Real Decisions, Real Learning

Students ran virtual mobile phone companies in teams of five, making weekly strategic decisions about pricing, market expansion, and supply chains. AI tools were available throughout, but students had to justify every AI-assisted choice.

The competitive element created authentic pressure. Teams could use AI to analyze market data, but poor decisions led to falling behind competitors. This immediate feedback taught students when AI helped and when it misled them.

 

Structure and Reflection Made the Difference

Dr. Woon used three key design elements:

Framework-Based Analysis: Students applied business frameworks (PESTLE, Porter's Five Forces) to validate AI suggestions rather than accepting them blindly.

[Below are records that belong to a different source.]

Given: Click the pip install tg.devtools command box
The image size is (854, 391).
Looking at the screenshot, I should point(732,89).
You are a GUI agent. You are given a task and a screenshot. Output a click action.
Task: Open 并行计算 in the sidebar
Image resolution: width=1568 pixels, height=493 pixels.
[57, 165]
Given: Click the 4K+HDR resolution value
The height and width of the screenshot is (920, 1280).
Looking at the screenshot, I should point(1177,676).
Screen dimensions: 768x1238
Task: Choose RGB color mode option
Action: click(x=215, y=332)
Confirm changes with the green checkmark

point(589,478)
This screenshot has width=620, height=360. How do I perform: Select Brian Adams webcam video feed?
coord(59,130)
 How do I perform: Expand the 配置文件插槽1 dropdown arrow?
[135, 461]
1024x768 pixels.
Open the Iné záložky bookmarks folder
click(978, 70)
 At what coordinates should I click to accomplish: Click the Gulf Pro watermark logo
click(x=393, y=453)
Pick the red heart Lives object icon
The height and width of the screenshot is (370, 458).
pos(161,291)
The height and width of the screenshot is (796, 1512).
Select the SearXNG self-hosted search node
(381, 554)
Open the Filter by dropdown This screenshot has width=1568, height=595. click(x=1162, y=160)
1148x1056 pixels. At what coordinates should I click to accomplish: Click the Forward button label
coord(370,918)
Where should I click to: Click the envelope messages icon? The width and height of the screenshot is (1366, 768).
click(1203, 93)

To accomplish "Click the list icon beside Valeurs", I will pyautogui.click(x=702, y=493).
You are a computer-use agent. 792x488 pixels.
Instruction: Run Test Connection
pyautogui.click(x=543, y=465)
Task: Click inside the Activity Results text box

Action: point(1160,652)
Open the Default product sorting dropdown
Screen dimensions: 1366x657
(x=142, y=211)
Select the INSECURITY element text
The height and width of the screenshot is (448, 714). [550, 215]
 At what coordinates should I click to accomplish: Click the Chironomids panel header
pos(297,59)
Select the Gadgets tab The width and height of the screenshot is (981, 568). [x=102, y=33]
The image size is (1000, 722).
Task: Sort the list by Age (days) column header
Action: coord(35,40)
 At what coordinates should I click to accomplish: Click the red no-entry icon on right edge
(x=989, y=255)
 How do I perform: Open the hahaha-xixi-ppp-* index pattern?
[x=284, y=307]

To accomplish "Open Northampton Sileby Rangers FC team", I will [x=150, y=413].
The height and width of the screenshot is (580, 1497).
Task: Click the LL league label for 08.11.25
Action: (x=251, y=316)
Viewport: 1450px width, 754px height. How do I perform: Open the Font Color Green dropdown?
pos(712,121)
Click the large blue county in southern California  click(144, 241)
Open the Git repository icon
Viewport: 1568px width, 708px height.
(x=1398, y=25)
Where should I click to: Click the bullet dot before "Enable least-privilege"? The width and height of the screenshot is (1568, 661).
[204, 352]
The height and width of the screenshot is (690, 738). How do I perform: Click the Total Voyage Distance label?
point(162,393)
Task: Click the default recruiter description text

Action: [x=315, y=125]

Scaffolded Learning: Starting with low-stakes tasks like logo creation, then progressing to complex strategic decisions as students became comfortable with the tools.

Weekly Reflection: After each simulation round, students examined their decision-making process and AI usage through structured questions.

 

Employability Skills That Transfer

Students developed what Dr. Woon calls "human skills": communication, teamwork, and critical thinking through group collaboration. They also gained technical competencies in prompt writing and data analysis.

According to Dr. Woon, one student noted, "Using AI to analyze the potential of different markets stood out to me, such as comparing market growth rates, competitive intensity, and customer demand."

Ready to implement this approach? 

 

Implementation Guidance for Educators

Dr. Woon offers four key recommendations:

Provide comprehensive support: Students enter with different AI literacy levels. Create inclusive environments with step-by-step guides and accessible tools.

Master the platforms: Students will ask detailed questions. Faculty needs hands-on experience with both simulation platforms and AI tools.

Connect theory to practice: Help students link simulation decisions to business concepts. Without this connection, simulations become "number-plugging games."

Emphasize reflection: Both simulations and AI use require structured reflection to maximize learning outcomes.

The approach achieved over 60% in-class attendance and improved module evaluation scores.

Preparing for an AI-Integrated Workplace

Employers increasingly expect AI competency. One student reported that her job assessment center specifically asked how she would use AI to increase productivity. Students without meaningful AI experience struggled to provide relevant examples.

Queen Mary's model shows how institutions can prepare graduates for this reality. By combining experiential learning with AI integration, students develop critical evaluation skills that employers value while gaining confidence in professional AI use.